K-Lo,
In your first scenario, where the dealer fails to burn a card before the flop, and before action takes place, I would NOT use the next card as a four card flop situatuion. The next card, or the fourth card off the top, would have been one of the proper flop cards! This we know for sure, right? Consider the flop on the table has one card that should have been the burn. That's bad enough. To take the next card and scramble it into the incorrect flop will only compound the error and expose yet another card!
Thanks, Nick. First, with respect, I would never call a misdeal. I think it is too drastic of an action in general, given that most of the proper flop is still preserved.
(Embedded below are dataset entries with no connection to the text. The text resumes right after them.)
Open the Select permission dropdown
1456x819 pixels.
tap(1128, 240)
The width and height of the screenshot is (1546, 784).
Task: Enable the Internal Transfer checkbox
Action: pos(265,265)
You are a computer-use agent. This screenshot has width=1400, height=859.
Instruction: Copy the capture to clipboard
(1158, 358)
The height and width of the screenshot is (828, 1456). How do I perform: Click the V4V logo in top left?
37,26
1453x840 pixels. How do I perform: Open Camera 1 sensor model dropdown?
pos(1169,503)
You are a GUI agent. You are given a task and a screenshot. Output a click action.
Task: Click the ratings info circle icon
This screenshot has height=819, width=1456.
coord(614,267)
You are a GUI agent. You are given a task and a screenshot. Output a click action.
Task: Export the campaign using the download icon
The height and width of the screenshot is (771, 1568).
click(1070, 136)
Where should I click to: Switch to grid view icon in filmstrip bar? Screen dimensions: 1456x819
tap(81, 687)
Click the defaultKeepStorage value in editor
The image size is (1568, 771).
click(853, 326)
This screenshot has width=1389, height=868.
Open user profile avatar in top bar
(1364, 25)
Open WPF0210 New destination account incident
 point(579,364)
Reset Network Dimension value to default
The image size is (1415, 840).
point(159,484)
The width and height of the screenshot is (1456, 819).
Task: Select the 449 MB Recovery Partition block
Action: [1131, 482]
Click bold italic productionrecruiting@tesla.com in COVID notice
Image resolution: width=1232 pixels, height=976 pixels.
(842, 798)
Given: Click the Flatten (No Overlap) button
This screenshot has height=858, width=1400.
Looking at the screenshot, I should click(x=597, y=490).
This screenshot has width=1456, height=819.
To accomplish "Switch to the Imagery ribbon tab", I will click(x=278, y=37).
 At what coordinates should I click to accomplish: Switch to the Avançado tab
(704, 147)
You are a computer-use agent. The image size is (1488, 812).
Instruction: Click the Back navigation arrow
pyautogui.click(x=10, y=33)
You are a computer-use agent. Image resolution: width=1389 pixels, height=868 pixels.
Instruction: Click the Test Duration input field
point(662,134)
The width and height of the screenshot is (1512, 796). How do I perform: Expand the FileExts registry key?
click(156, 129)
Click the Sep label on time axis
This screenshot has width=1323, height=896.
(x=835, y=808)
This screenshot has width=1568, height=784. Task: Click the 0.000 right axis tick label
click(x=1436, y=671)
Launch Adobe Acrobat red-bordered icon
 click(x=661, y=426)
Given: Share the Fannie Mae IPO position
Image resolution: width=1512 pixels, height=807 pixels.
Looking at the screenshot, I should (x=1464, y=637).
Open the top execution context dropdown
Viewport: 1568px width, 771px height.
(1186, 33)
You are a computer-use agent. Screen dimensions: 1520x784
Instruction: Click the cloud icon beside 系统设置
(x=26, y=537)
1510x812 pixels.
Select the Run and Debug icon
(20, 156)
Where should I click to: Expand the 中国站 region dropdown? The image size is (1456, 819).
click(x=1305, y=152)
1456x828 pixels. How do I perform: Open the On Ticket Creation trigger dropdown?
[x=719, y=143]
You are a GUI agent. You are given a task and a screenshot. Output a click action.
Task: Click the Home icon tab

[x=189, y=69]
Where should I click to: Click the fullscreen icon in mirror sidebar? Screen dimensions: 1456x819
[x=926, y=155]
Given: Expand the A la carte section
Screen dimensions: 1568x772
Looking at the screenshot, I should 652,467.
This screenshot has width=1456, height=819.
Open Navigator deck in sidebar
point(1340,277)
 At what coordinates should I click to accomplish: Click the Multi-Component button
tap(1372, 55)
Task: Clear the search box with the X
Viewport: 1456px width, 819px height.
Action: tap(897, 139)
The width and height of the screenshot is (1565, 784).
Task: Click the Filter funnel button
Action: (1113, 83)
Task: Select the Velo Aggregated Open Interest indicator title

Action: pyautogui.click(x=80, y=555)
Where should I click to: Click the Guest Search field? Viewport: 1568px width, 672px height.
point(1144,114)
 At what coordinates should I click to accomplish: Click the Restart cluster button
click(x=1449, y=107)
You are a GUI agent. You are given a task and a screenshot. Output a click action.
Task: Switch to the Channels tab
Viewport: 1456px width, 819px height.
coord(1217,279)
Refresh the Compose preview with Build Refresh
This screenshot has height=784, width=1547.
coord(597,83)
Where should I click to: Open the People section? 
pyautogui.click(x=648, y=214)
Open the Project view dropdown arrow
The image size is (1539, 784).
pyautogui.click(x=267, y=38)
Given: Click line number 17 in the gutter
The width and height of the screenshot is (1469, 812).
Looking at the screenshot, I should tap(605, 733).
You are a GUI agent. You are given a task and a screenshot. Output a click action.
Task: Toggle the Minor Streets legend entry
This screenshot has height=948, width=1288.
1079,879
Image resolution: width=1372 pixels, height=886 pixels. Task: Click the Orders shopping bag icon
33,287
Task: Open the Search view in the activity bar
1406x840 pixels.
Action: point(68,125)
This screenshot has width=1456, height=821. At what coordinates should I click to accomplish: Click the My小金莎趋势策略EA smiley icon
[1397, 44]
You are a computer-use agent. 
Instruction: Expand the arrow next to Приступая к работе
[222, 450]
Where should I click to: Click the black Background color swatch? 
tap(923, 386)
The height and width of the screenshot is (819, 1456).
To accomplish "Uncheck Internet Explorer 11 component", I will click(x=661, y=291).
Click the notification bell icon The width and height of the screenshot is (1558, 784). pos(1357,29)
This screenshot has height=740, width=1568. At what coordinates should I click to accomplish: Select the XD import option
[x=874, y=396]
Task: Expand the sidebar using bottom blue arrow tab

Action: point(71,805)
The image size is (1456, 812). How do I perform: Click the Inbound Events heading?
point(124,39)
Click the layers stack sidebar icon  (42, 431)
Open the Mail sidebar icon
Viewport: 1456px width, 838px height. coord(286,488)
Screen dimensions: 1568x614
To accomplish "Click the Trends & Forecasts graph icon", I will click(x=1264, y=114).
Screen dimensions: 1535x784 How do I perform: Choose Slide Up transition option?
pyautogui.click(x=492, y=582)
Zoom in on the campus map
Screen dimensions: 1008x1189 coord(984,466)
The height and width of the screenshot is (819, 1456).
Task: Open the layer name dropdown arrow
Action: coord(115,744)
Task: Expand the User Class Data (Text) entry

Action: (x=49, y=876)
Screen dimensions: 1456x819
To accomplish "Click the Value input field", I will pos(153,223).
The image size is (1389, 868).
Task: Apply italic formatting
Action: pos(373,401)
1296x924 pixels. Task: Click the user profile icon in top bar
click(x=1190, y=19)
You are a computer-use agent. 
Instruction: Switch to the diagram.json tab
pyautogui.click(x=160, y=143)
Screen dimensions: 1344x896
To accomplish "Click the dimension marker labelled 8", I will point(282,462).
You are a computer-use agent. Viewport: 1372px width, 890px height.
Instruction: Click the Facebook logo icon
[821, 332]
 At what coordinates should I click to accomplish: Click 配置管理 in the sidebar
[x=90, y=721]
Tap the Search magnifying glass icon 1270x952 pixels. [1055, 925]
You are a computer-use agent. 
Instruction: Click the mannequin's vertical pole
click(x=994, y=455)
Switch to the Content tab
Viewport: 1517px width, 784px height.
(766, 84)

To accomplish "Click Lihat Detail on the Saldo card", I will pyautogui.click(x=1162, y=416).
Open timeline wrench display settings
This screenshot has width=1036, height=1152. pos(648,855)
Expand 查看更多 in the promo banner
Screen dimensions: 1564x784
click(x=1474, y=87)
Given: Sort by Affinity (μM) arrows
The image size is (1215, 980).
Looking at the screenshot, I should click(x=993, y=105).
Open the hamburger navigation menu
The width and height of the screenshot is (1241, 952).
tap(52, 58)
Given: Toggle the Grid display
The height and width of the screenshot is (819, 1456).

We should always be striving to play hands to completion, particularly since there has already been betting action in the hand; if I had to choose between a misdeal or a reshuffling of the flop, I would choose the latter. Thankfully, those are not the only alternatives.
However, I do agree that it actually makes more intuitive sense that the fourth card (which we would know would have been part of the flop) be used, and the current flop scrambled to remove one as the burn (again assuming we didn't know which one the proper burn was to fix it). At least then we have a 1/3 chance of actually having the flop that was supposed to come out.
I guess as a practical matter though, there isn't a basis for this in the current rules. RROP says we must reshuffle, and TDA only provides for a four-card flop shuffle. So of the two, I think the four-card approach is preferable, if we are forced to choose.
That being said, I don't actually think simply using the four-card approach in this situation is that bad. By taking the next card and scrambling it into the original flop, we aren't really "compounding the error" as you might suggest because the fourth card that might be exposed is the same card that you would have exposed and kept on the new flop had you performed the three card scramble anyways. In fact, I believe that if you work out the math, 75% of the time when using the four-card scramble, you will get the same result as if you had used a three-card scramble.
For example: Suppose A, B, C are on the flop, D is on the deck. The flop should have been B, C, D with A as the burn.
1. Three-card scramble - keeping D on the new flop
- 1/3 of the time, new flop will be A, B, D
- 1/3 of the time, new flop will be A, C, D
- 1/3 of the time, new flop will be B, C, D
2. Four-card scramble - mix D with old flop
- 1/4 of the time, new flop will be A, B, D
- 1/4 of the time, new flop will be A, C, D
- 1/4 of the time, new flop will be B, C, D
- 1/4 of the time, new flop will be A, B, C
If you compare, you will see that that two approaches largely give the same results, except that in the four-card scramble, you may get the original flop back 1 in 4 times. I don't think that is a huge deal though, since it happens relatively infrequently; the good thing is that D will still remain hidden, no new cards have been exposed, and all players are at an equal disadvantage.
In summary, I think the four-card scramble is an acceptable alternative to the three-card scramble, allows us to point directly to an existing TDA rule when we use it, and as Stuart points out earlier in the post, it is just that much simpler to implement in practice.